* _Exercise objective_:
Locate the line bearing "Click the Brightness icon in settings menu" in the material below, then reproduce it and each following line up to and including the line bearing "Task: Toggle dark mode moon icon".

* _Records for the task_:
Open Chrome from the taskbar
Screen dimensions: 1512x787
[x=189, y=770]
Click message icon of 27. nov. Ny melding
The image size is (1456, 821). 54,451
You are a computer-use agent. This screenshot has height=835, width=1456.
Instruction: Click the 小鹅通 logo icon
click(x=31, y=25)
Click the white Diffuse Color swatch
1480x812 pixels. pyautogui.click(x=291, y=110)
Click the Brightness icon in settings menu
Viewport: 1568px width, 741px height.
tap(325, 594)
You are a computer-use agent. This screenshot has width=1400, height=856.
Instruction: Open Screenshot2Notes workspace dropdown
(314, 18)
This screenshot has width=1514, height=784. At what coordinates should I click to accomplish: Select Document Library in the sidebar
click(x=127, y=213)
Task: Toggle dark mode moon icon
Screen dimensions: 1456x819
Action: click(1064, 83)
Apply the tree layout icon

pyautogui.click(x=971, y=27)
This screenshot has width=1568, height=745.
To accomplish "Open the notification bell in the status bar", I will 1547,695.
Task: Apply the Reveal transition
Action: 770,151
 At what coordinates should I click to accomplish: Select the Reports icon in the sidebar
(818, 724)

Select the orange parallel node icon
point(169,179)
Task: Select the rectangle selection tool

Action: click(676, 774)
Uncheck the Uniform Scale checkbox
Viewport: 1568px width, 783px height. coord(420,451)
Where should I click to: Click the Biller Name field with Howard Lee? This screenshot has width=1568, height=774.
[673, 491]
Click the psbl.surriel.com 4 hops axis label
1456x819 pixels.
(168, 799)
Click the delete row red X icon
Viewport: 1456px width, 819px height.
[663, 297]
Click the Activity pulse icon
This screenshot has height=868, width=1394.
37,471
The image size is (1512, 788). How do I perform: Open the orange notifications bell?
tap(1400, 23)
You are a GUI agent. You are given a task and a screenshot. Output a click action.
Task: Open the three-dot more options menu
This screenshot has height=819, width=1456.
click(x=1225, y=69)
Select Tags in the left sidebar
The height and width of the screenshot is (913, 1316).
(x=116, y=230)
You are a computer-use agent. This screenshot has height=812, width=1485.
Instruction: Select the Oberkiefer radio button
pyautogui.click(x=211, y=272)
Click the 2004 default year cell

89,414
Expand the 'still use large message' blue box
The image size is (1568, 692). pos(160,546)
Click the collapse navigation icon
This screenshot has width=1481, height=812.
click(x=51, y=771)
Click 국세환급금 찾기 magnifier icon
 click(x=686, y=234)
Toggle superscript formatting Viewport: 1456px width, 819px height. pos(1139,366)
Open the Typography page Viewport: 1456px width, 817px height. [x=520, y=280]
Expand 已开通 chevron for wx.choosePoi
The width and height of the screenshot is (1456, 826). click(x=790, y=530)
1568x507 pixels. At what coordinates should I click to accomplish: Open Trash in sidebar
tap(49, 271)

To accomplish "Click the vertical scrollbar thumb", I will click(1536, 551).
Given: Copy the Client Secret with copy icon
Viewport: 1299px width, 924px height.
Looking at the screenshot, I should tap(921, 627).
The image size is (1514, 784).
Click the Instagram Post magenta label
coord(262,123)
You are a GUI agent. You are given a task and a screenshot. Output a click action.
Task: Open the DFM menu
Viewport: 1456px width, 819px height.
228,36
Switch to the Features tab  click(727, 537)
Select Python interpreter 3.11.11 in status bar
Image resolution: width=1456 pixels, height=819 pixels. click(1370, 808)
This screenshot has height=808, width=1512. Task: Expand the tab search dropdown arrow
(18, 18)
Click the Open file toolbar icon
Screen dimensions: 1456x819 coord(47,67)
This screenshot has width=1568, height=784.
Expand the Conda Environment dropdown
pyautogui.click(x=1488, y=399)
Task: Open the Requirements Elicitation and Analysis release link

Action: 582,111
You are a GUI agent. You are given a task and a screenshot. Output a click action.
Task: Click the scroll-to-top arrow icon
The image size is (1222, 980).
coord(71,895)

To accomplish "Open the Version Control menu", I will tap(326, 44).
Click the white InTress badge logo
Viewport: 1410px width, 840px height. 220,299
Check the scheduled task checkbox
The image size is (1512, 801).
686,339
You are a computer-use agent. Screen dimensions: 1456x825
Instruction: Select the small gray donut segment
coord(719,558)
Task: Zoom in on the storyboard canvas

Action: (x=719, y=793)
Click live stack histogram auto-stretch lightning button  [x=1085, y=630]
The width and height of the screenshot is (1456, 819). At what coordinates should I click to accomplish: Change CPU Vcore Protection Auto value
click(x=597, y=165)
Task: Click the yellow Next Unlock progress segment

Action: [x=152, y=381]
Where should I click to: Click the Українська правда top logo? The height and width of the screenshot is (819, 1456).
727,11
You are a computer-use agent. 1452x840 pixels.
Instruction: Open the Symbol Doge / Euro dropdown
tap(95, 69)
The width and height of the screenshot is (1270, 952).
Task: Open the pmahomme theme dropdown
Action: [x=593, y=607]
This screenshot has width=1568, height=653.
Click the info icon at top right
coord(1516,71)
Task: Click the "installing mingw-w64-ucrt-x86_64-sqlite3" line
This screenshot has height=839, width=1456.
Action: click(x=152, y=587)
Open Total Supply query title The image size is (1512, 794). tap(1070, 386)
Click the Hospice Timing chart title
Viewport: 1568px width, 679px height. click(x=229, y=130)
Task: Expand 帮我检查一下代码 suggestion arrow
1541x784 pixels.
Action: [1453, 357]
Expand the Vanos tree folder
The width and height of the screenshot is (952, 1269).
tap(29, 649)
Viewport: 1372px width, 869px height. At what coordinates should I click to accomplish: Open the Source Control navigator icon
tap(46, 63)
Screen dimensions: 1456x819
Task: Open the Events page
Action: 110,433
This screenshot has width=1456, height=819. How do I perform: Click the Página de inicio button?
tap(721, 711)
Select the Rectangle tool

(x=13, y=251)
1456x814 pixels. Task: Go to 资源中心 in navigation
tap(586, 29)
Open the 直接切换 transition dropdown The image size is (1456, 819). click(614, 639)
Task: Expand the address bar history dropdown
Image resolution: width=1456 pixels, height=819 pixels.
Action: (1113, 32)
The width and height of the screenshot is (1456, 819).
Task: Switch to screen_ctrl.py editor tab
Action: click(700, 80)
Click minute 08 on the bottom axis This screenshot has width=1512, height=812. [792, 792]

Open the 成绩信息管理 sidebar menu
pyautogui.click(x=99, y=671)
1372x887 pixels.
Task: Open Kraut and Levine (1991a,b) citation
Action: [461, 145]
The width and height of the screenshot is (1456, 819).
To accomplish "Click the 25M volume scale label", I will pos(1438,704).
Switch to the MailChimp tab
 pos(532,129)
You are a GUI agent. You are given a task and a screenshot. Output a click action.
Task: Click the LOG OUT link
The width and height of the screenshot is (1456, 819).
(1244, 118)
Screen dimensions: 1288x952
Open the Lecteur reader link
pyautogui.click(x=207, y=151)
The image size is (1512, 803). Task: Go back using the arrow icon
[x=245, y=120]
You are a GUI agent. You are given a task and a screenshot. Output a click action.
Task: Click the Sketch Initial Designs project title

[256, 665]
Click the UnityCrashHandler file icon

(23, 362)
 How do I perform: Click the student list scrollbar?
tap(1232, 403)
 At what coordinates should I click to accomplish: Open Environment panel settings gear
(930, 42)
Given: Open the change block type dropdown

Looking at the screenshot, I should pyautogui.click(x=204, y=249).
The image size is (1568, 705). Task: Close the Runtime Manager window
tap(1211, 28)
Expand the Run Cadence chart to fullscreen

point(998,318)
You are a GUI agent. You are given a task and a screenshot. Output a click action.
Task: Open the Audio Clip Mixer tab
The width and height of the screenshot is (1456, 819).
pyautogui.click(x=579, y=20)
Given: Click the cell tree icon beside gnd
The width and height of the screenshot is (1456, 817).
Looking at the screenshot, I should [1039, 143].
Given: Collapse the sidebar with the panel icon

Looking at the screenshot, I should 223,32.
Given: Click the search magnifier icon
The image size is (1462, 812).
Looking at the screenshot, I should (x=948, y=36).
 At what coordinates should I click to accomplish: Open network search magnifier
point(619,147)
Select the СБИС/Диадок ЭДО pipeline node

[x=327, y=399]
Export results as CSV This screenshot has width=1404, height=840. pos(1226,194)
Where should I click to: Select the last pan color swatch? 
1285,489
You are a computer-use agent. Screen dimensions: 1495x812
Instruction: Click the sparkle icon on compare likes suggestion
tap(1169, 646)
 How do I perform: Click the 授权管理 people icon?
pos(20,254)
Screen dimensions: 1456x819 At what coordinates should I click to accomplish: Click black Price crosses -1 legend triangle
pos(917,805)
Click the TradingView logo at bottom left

* _Response area_:
Click the Brightness icon in settings menu
Viewport: 1568px width, 741px height.
tap(325, 594)
You are a computer-use agent. This screenshot has width=1400, height=856.
Instruction: Open Screenshot2Notes workspace dropdown
(314, 18)
This screenshot has width=1514, height=784. At what coordinates should I click to accomplish: Select Document Library in the sidebar
click(x=127, y=213)
Task: Toggle dark mode moon icon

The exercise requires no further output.